De forma que cuando la ley es finalmente aprobada en el Congreso (con sólo dos votos en contra y 18 abstenciones), el entonces diputado Xabier Arzalluz la saluda como norma votada por un Parlamento en el que comparten escaños «personas con muchos años de cárcel y exilio en sus biografías junto a otras que han participado en los Gobiernos causantes de esa cárcel y ese exilio». Y recuerda que «hechos de sangre» los había habido por ambas partes, por lo que interpreta la norma como cancelación de ese pasado y gesto de perdón recíproco.
Durante más de 20 años el consenso establecido sobre la Transición partía de la consideración de la guerra como un fracaso colectivo a superar, de la Constitución como marco compartido por todas las opciones pacíficas, igualmente legítimas, y de la amnistía como reconciliación. Ese consenso se debilitó hacia el cambio de siglo, por razones generacionales pero también políticas. El revisionismo sobre la Transición la presenta como un proceso incompleto o semifracasado (por la coacción militar y la falta de arrojo de la izquierda para provocar la ruptura); y a la amnistía, como auto-exculpación del franquismo.
J. M. Ruiz Soroa, en un artículo publicado en El Correo (7-12-2008), alertaba sobre las consecuencias aparentemente no buscadas pero altamente desestabilizadoras que podrían derivar de ese cambio de visión: el cuestionamiento de la legitimidad de la Monarquía, dada su relación pasada con el franquismo, y la desautorización moral de la derecha política como heredera del régimen del General, lo que a su vez deslegitima la posibilidad de alternancia, y que se manifiesta en expresiones como «bloque constitucional», que la excluye, o condenas al ostracismo como la del Pacto del Tinell o el compromiso ante notario de Artur Mas de no pactar nada con el PP.
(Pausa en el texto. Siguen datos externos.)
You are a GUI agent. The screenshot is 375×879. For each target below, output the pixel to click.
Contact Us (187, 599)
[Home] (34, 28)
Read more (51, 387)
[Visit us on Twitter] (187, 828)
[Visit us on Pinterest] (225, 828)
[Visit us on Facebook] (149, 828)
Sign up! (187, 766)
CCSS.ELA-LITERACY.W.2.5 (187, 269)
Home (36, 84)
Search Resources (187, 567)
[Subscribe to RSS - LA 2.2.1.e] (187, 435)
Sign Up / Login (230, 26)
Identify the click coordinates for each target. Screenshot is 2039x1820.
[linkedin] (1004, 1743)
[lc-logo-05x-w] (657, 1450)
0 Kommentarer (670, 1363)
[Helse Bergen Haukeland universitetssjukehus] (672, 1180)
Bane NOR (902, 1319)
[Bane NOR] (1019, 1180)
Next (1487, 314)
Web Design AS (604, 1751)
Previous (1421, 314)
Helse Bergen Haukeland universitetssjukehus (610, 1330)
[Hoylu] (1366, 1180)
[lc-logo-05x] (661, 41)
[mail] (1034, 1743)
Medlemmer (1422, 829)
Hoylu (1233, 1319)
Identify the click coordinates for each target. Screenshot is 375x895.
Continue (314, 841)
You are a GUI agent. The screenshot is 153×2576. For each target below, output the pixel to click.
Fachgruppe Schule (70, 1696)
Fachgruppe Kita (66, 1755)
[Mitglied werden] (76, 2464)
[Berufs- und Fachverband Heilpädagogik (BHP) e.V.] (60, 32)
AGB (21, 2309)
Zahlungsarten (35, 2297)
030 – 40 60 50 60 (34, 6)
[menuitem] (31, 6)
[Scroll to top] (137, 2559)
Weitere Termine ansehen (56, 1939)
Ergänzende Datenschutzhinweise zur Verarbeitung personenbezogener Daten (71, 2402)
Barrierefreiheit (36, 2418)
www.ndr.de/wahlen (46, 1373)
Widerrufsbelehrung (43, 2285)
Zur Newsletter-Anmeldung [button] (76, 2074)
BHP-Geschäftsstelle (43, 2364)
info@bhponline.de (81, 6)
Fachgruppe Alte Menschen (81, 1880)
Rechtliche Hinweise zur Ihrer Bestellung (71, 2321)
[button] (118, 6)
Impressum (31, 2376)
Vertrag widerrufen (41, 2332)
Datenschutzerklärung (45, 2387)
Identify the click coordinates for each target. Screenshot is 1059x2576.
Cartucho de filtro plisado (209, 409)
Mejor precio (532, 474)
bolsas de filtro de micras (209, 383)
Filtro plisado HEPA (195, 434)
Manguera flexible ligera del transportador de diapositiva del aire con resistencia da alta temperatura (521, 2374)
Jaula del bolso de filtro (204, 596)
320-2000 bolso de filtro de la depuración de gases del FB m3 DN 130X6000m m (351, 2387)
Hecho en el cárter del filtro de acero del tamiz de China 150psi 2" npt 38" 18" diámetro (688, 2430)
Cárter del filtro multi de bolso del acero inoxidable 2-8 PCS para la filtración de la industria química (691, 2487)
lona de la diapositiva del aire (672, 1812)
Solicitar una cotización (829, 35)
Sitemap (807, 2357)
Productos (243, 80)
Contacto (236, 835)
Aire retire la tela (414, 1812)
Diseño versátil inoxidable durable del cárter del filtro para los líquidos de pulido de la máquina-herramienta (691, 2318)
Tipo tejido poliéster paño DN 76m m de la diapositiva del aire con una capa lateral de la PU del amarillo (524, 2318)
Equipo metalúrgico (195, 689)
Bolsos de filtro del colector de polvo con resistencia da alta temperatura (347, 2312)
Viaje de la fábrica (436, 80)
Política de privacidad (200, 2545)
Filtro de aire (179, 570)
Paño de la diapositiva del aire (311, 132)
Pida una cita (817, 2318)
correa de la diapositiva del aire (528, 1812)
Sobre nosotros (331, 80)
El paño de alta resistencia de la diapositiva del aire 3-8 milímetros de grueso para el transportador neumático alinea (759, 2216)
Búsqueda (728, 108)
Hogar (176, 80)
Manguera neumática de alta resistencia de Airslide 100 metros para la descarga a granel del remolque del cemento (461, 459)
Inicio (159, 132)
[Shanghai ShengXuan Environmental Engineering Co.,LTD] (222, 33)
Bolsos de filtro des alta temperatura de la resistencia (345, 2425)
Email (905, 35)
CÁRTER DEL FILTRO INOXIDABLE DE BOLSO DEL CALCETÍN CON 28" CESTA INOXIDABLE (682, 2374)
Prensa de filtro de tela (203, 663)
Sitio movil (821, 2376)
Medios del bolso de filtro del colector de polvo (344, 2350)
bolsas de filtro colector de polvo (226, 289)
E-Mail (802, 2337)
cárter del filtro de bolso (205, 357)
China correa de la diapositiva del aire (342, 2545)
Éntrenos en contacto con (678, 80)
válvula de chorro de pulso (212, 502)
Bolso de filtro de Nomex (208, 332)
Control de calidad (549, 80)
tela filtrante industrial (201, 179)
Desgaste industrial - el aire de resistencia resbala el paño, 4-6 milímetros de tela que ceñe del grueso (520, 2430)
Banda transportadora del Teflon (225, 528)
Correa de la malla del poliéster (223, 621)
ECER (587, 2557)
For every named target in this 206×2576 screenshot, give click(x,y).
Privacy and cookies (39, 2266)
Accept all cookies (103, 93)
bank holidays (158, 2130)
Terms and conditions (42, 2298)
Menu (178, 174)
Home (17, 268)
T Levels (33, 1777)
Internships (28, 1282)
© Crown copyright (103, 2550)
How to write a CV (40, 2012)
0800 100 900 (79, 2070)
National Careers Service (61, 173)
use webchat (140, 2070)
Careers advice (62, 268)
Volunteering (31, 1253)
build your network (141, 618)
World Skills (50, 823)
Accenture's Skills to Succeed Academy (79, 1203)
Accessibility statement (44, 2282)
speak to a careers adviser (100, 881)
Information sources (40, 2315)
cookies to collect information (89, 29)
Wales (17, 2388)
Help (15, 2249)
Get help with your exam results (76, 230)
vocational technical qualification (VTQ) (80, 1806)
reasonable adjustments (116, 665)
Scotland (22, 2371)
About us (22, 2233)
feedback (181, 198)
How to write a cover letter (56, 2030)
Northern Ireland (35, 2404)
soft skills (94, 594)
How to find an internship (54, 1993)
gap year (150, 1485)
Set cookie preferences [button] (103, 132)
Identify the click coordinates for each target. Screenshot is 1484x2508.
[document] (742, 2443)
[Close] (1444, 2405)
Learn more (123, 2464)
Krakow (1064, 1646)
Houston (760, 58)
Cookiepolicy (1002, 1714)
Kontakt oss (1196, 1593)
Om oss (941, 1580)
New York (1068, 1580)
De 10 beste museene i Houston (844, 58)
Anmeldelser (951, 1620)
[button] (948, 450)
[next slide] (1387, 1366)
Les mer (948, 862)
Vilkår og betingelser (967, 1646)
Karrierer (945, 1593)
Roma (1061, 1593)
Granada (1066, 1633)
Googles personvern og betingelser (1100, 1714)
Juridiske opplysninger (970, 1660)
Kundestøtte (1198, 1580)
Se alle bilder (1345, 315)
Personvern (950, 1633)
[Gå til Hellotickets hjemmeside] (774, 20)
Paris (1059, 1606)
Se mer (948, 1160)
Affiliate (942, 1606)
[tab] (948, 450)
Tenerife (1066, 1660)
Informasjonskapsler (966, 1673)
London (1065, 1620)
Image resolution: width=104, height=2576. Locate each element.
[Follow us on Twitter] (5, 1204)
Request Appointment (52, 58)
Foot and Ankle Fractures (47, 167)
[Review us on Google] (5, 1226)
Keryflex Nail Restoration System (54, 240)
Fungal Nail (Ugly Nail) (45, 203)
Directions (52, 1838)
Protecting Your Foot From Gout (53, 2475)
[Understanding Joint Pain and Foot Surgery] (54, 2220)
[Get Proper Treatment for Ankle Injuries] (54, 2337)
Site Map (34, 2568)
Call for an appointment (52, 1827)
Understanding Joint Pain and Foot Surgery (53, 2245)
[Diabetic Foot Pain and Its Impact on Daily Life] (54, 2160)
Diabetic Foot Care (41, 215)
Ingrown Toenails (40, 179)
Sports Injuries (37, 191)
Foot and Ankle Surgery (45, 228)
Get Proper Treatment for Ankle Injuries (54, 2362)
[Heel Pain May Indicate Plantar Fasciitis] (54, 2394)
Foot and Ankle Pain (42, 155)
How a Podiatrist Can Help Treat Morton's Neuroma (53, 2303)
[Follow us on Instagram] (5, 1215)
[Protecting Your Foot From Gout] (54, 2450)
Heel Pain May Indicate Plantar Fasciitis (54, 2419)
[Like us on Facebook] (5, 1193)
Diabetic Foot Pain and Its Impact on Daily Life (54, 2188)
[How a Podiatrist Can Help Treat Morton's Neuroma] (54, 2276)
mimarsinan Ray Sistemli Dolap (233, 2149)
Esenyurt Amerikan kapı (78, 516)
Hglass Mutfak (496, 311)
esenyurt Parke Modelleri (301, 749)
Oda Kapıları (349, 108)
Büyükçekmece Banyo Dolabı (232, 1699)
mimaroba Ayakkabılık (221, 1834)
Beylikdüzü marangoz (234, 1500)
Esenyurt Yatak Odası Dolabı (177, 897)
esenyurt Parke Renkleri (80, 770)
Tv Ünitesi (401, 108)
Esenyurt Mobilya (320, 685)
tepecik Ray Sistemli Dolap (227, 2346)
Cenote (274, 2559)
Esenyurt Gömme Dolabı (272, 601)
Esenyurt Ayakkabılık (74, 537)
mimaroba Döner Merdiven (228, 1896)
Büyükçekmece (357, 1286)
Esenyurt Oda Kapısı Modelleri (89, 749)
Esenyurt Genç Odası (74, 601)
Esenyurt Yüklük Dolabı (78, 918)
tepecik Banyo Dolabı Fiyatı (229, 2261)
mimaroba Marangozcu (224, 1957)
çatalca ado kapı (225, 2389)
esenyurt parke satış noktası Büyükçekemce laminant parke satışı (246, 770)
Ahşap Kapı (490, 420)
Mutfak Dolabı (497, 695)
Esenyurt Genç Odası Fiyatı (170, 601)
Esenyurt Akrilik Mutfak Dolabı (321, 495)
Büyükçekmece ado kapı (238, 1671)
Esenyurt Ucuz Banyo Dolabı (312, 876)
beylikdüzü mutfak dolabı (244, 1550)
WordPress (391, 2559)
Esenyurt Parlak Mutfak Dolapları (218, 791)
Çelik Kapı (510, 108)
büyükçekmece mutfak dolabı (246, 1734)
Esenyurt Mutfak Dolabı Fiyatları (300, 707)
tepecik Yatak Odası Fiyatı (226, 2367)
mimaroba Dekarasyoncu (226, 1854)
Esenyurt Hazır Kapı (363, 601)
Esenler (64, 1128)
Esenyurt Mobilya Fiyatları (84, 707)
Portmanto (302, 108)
En la situación actual de incomunicación entre las partes, y con las encuestas reflejando el deseo mayoritario de concertación frente a la crisis, el Rey habría tomado la iniciativa de abogar públicamente por ella. Tal vez desde el recuerdo de aquel octubre de 1977 en el que, con un intervalo de 10 días, se aprobaba la Ley de Amnistía y firmaban los Pactos de la Moncloa, que contribuyeron, escribe Charles Powell (España en democracia. 2001), a legitimar «medidas de austeridad inevitablemente impopulares» y a la «reconciliación entre antiguos antagonistas». Tal vez de acuerdo con Tucídides, historiador de la guerra del Peloponeso para quien la política sirve para que «el odio no sea eterno».